DATA FOR REVIEW Block Start

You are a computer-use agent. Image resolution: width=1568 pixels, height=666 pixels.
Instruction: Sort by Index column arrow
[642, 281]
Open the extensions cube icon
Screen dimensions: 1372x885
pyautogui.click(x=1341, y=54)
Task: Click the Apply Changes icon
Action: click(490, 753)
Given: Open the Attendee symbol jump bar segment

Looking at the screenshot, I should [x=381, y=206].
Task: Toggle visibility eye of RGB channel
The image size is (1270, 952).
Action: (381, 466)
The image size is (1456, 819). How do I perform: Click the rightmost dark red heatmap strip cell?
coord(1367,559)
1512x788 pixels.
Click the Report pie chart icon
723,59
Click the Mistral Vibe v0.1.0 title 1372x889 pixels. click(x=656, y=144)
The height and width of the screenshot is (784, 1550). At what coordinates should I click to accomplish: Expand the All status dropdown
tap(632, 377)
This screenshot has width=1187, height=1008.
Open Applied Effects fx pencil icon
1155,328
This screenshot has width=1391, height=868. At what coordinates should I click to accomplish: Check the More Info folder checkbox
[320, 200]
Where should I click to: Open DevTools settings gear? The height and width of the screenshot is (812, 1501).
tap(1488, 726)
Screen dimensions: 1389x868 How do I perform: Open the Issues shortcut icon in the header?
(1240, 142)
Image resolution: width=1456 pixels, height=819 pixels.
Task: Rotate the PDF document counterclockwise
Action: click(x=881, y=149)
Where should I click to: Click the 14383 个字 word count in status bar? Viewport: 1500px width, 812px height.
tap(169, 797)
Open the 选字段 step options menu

DATA FOR REVIEW Block End

*WHAT THIS TASK INVOLVES*
Output the line containing "Open Applied Effects fx pencil icon" and all lines after it to the end of the records, exactly as given.

*EXERCISE OUTPUT*
Open Applied Effects fx pencil icon
1155,328
This screenshot has width=1391, height=868. At what coordinates should I click to accomplish: Check the More Info folder checkbox
[320, 200]
Where should I click to: Open DevTools settings gear? The height and width of the screenshot is (812, 1501).
tap(1488, 726)
Screen dimensions: 1389x868 How do I perform: Open the Issues shortcut icon in the header?
(1240, 142)
Image resolution: width=1456 pixels, height=819 pixels.
Task: Rotate the PDF document counterclockwise
Action: click(x=881, y=149)
Where should I click to: Click the 14383 个字 word count in status bar? Viewport: 1500px width, 812px height.
tap(169, 797)
Open the 选字段 step options menu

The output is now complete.